Re: Case Studies

From: Ina P. Schiff, Esq. <EX249000[_at_]BROWNVM.brown.edu>
Date: Mon, 07 Feb 94 22:50:11 EST

Harvey Perlman writes that he is skeptical about my suggestion that non-consensual disclosure of a downloaded record concerning a current student or of information already in the public domain would be a violation of 20 U.S.C. 1232(g), sometimes refered to as FERPA.

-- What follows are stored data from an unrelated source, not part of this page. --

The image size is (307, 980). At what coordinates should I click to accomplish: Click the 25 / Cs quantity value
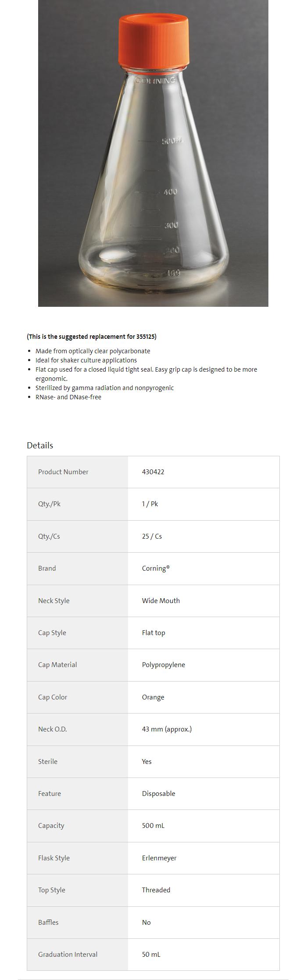coord(152,536)
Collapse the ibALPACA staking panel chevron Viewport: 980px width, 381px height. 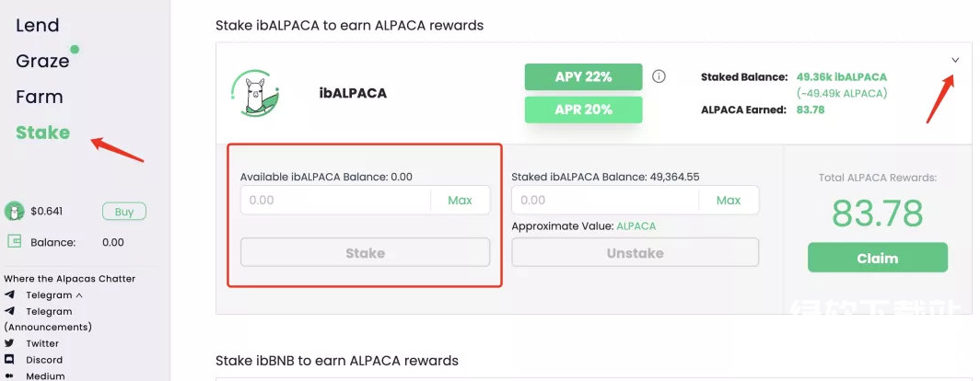click(955, 61)
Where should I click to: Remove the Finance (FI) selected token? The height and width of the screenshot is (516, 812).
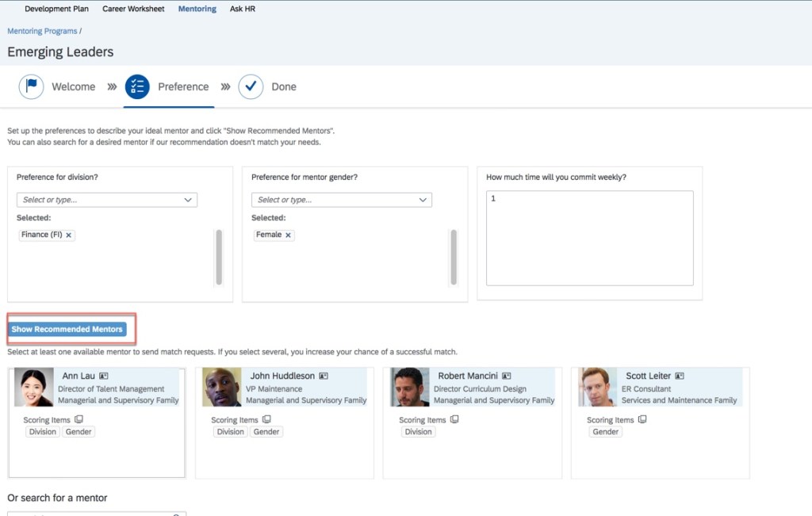pos(69,235)
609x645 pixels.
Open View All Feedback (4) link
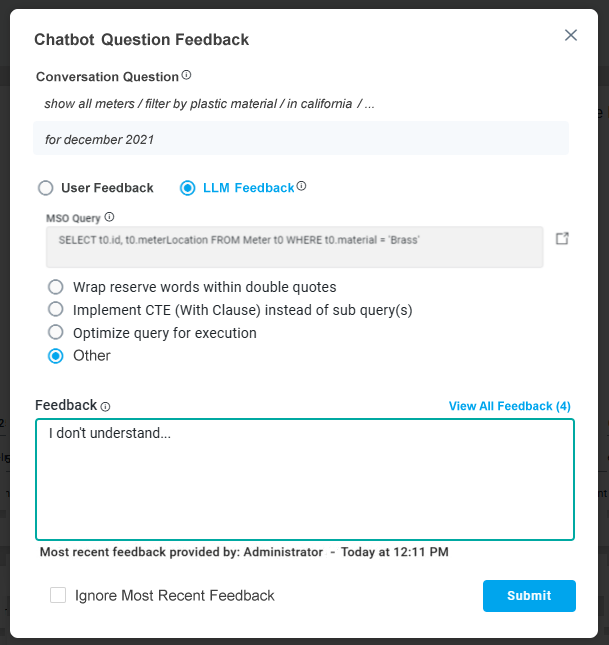pos(509,406)
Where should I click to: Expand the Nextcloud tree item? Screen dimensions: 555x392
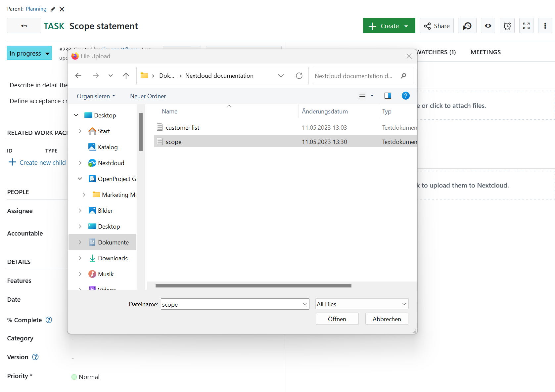80,163
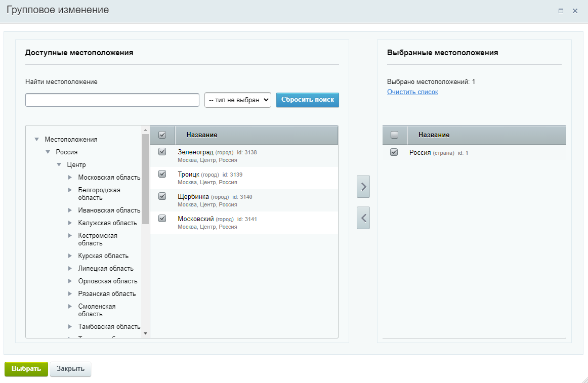Toggle select-all checkbox in selected locations header
The width and height of the screenshot is (588, 383).
(395, 135)
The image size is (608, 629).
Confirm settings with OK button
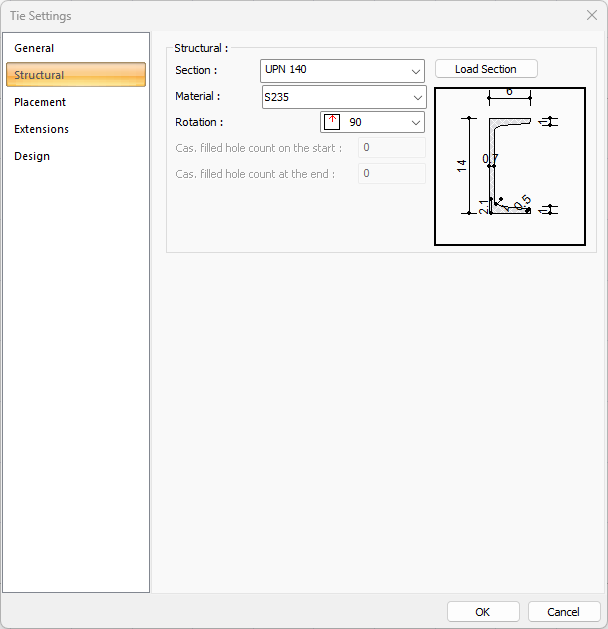[x=483, y=612]
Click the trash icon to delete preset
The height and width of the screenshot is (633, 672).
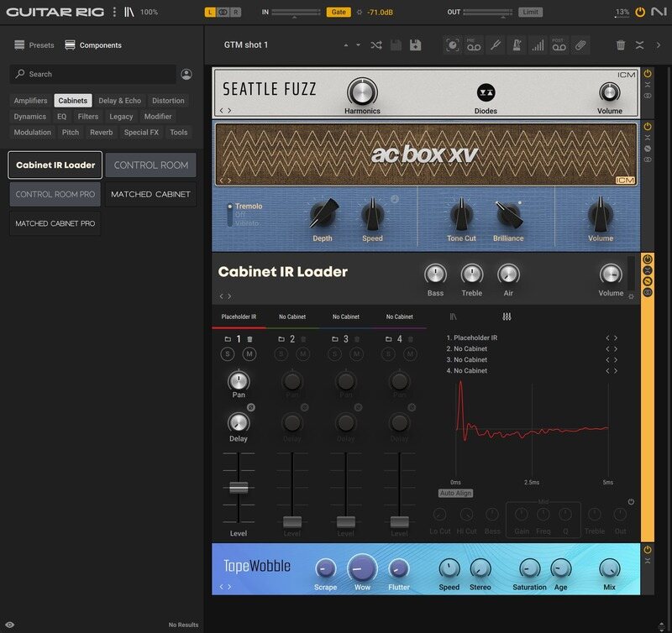click(620, 46)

I note that the example proposed postulated the facts that the hypothetical professor had come across information concerning a current student during a Nexis search and had downloaded the information, thereby creating a record. Without a doubt, under the circumstances described, the professor has created an educational record within the meaning of FERPA, just as the professor's notebook entry concerning the student would be. That the information was previously published or in the public domain is not determinative of disclosability under the statute either. Consider, for example, a student birth certificate or DD-214 in a university's file. That these documents may be obtainable from a city or county clerk or may be denominated as public records does not authorize an educational institution or its agents to release them in the absence of authorization from the student.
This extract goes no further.